● **Work required**:
Search the material below for the string "pixels" and copy each line where it appears.

● **Data for processing**:

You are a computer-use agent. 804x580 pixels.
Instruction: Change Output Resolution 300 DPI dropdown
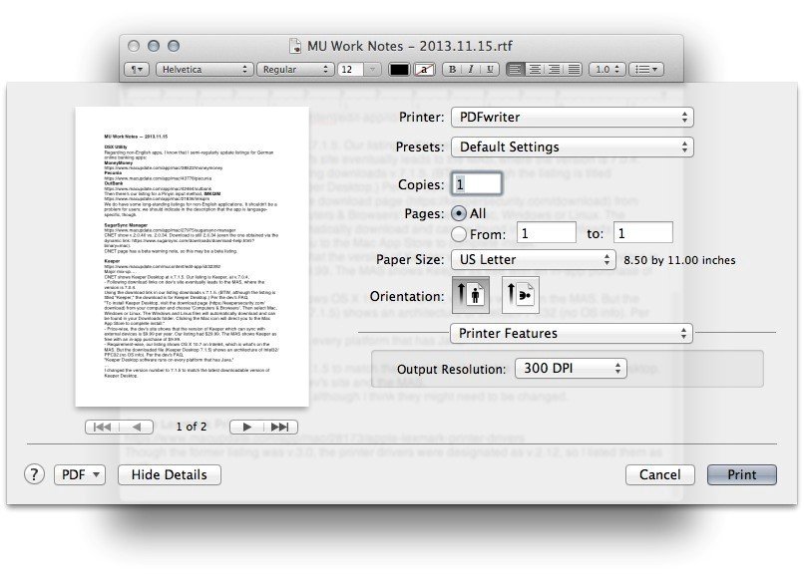[x=571, y=369]
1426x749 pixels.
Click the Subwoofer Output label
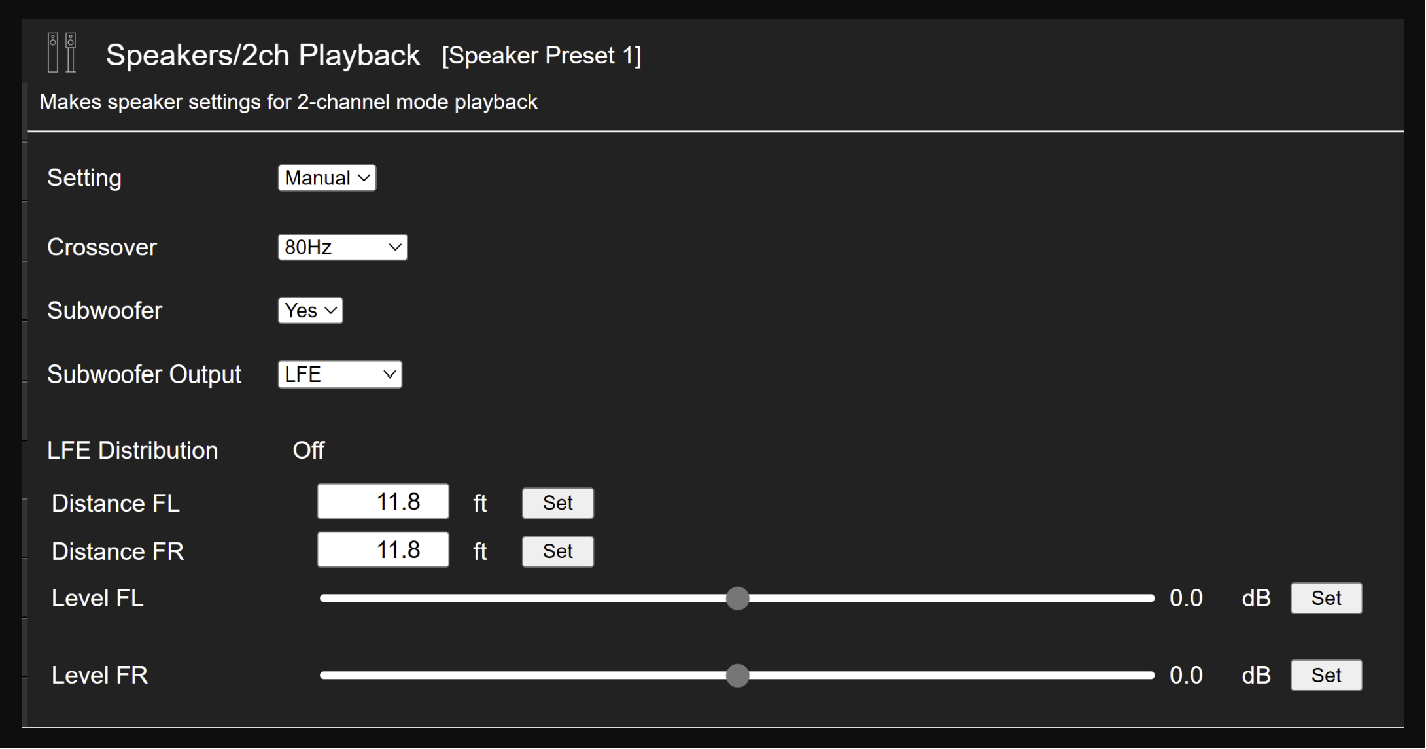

● **Your response**:
You are a computer-use agent. 804x580 pixels.
1426x749 pixels.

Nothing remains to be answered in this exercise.